In both of these methods a/the buffer is in one of several states: empty/ready for a producer, being used by a producer, full waiting to be consumed, being consumed. In each state its ownership is clear, and so is who can access/modify the data.

system · March 27, 2013, 8:42am

anguel78 wrote on Wednesday, March 27, 2013:

richard_damon,

Thank you very much for the extensive explanation and the solution presented. I think that this is really a more efficient way than using the queue that I had in mind first. My initial idea was to be able to also pass additional data like producer ID through that queue but this can be probably easily added inside the semaphore protected section dealing with the global buffer.

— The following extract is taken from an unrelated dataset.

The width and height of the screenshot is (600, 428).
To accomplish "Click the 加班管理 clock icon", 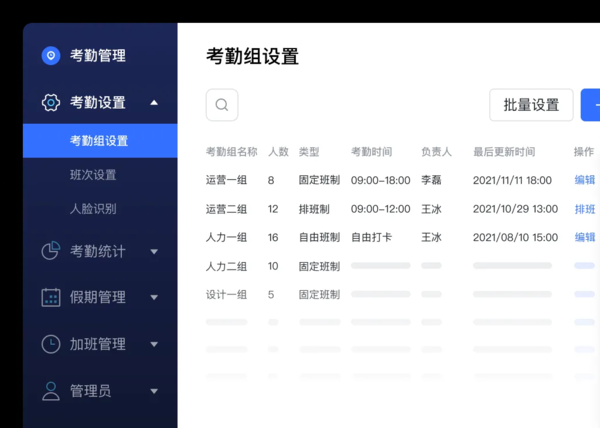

Regarding your comment on atomic operations, if I remember correctly I read somewhere that with modern MCUs it is a high risk to rely on operations to be atomic as such MCUs use internal cache pipelines. So I will try to avoid this.

Thank you once again!

Anguel

richard-damon · March 27, 2013, 12:33pm

richard_damon wrote on Wednesday, March 27, 2013:

When you get to MULTI-CORE processors, you need to start worrying about things like cache coherency, and making sure all processors see the same data. For these sorts of machines you need to include a memory barrier in the instruction to force the processor to get the value from main ram and put the results back into main ram atomically too, which will be a slow operation (internally the semaphore code will need to do something like this too, as all synchronization must depend on atomic operations, if not at the processor level, at least at the effective execution level.

To my knowledge, FreeRTOS is NOT set up to work on a Multi-core processor, as the “Disable Interrupt” operation is no longer good enough to provide a critical section. (If a port did provide a PORT_ENTER/EXIT_CRITICAL that worked for a multi-processor it might).

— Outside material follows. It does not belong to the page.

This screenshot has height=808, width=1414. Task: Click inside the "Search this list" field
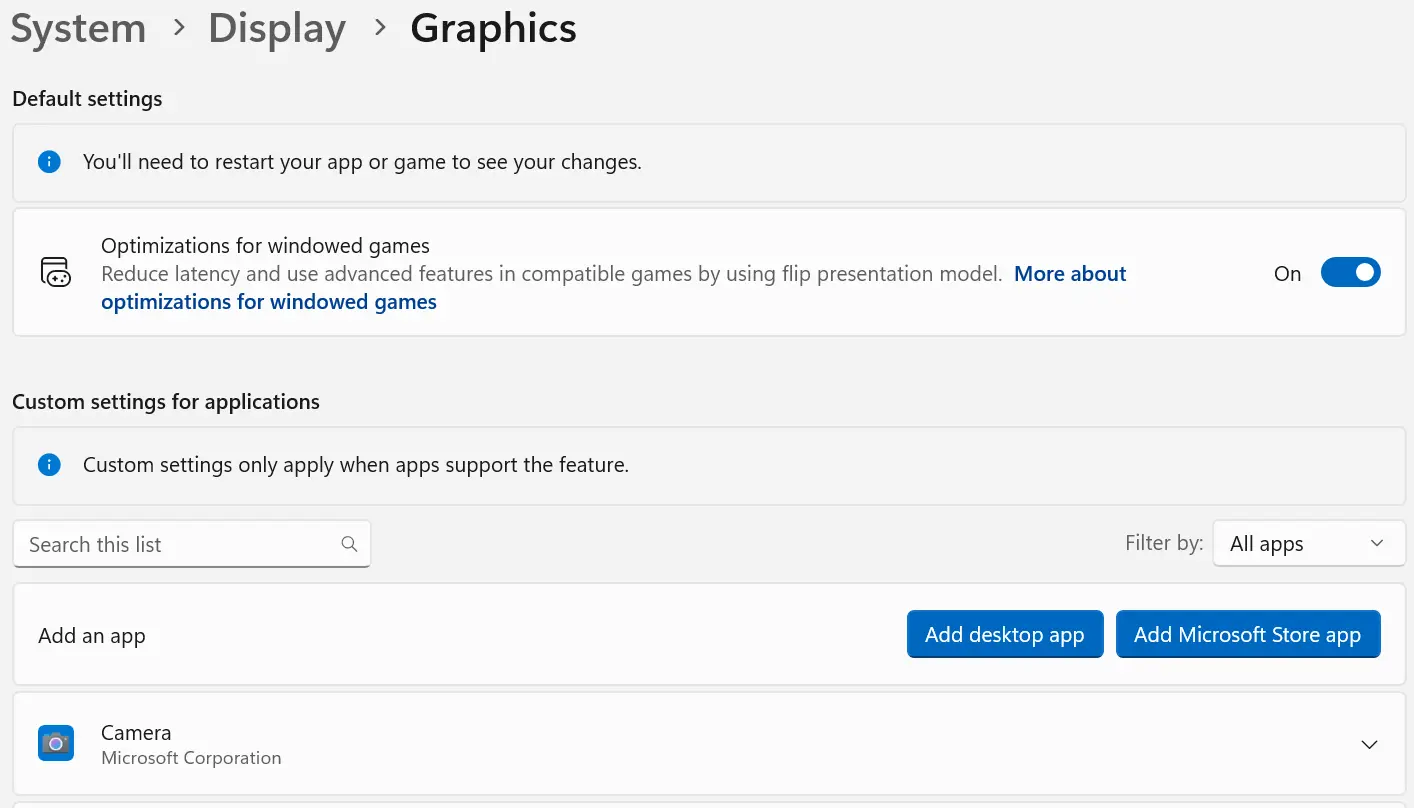180,544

The step from single core to multi-core is a much bigger step in complexity than from single threaded to multi-threaded (in my opinion), although the OS might be able to hide that complexity.

system · March 29, 2013, 8:56pm

anguel78 wrote on Friday, March 29, 2013:

The multi-core story sounds scary. For me it is hard to think of all possible scenarios on a single core and a few tasks doing things in parallel… And besides the complexity introduced by an RTOS what really concerns me is the time spent in synchronizing data. Real-time sounds “very fast” at first but it turns out that it actually takes away a lot of CPU cycles to achieve that real-time. Each time I have to access a simple shared variable from multiple tasks I feel bad about wasting CPU cycles for semaphores or queues. But on the other hand with todays fast MCUs we can achieve more flexibility through an RTOS.

richard-damon · March 30, 2013, 3:18am

richard_damon wrote on Saturday, March 30, 2013:

Actually, if the access to the shared variable is quick enough, (within allowable latency margin on interrupts), then using critical sections (disable interrupts) to protect is a much faster option. Real time is NOT “very fast” but managed maximum delays.